Emotional and cognitive information processing represent higher-order brain functions. They require coordinated interaction of specialized brain areas via a complex spatial and temporal equilibrium among neuronal cell-autonomous, circuitry, and network mechanisms. The delicate balance can be corrupted by stressful experiences, increasing the risk of developing psychopathologies in vulnerable individuals. Neuropsychiatric disorders affect twenty percent of the western world population, but therapies are still not effective for some patients. Elusive knowledge of molecular pathomechanisms and scarcity of objective biomarkers in humans present complex challenges, while the adoption of rodent models helps to improve our understanding of disease correlate and aids the search for novel pharmacological targets. Stress administration represents a strategy to induce, trace, and modify molecular and behavioral endophenotypes of mood disorders in animals. However, a mouse or rat model will only display one or a few endophenotypes of a specific human psychopathology, which cannot be in any case recapitulated as a whole. To override this issue, shared criteria have been adopted to deconstruct neuropsychiatric disorders, i.e., depression, into specific behavioral aspects, and inherent neurobiological substrates, also recognizable in lower mammals. In this work, we provide a rationale for rodent models of stress administration. In particular, comparing each rodent model with a real-life human traumatic experience, we intend to suggest an introductive guide to better comprehend and interpret these paradigms.
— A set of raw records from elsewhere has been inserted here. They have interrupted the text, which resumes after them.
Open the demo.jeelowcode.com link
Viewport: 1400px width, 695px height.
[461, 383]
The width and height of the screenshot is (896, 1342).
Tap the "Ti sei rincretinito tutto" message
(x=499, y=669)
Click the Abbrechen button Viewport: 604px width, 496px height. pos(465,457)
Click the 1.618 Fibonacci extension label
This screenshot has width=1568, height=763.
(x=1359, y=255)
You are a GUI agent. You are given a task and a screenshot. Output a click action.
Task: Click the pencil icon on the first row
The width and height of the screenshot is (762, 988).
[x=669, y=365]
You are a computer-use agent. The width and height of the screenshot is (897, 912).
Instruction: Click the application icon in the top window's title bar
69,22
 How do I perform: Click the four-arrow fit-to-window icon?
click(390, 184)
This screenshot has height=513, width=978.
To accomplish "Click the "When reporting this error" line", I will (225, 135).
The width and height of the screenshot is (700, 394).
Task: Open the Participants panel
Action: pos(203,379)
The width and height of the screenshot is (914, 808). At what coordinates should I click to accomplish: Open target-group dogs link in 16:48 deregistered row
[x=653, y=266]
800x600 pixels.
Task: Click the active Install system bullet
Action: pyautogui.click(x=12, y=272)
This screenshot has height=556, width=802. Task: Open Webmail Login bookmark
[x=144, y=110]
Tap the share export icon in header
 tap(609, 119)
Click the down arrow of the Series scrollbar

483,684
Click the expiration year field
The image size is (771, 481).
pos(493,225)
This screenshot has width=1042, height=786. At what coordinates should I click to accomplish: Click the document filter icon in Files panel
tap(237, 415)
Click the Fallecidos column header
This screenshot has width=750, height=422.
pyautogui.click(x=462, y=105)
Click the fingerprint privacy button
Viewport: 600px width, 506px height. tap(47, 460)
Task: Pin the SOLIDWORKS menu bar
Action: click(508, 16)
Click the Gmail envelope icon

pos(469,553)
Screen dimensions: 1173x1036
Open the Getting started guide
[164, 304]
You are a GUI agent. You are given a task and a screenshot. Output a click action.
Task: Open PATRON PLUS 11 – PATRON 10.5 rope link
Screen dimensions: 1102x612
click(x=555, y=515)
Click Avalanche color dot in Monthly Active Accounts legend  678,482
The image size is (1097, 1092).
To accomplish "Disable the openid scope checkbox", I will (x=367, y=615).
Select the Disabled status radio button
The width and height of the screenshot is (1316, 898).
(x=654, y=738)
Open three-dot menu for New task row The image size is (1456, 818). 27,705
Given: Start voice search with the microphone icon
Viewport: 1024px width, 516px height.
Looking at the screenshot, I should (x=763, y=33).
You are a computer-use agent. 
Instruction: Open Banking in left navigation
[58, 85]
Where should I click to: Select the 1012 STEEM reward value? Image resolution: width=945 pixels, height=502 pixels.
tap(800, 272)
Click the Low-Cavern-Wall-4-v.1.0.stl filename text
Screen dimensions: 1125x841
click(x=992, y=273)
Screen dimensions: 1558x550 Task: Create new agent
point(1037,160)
Keywords: animal models; construct validity; face validity; neuropsychiatric disorders; predictive validity; stress; stress-induced psychopathology.

Figure 1

Primary and secondary autonomic nervous system (ANS) and the hypothalamus-pituitary-adrenal (HPA) axis response to stress. In the table, the molecular mediators and the main effects of primary and secondary responses to stress of ANS and HPA axis are reported. In both systems, the primary response promotes fight-or-flight reaction to properly face the perceived stress. Conversely, different secondary response mechanisms are adopted: ANS actively promotes rest and digest response through the activation of PSNS, whereas HPA axis secondary response consists of negative feedback mechanisms guaranteeing the recovery of resting conditions-inherent axis responsivity. SNS (Sympathetic nervous system); PSNS (Parasympathetic nervous system); PVN (Paraventricular nucleus); CRH (Corticotropin releasing hormone); ACTH (Adrenocorticotropic hormone); GRs (Glucocorticoid receptors); MRs (Mineralocorticoid receptors); CNS (Central nervous system); ECS (Endocannabinoid system).

Figure 2

Summary of mentioned stress paradigms. The table shows the main features of mentioned stress paradigms in terms of stress category; human traumatic experience mimicked, proximity to human emotion, and pathological conditions. PTSD (Post-traumatic stress disorder).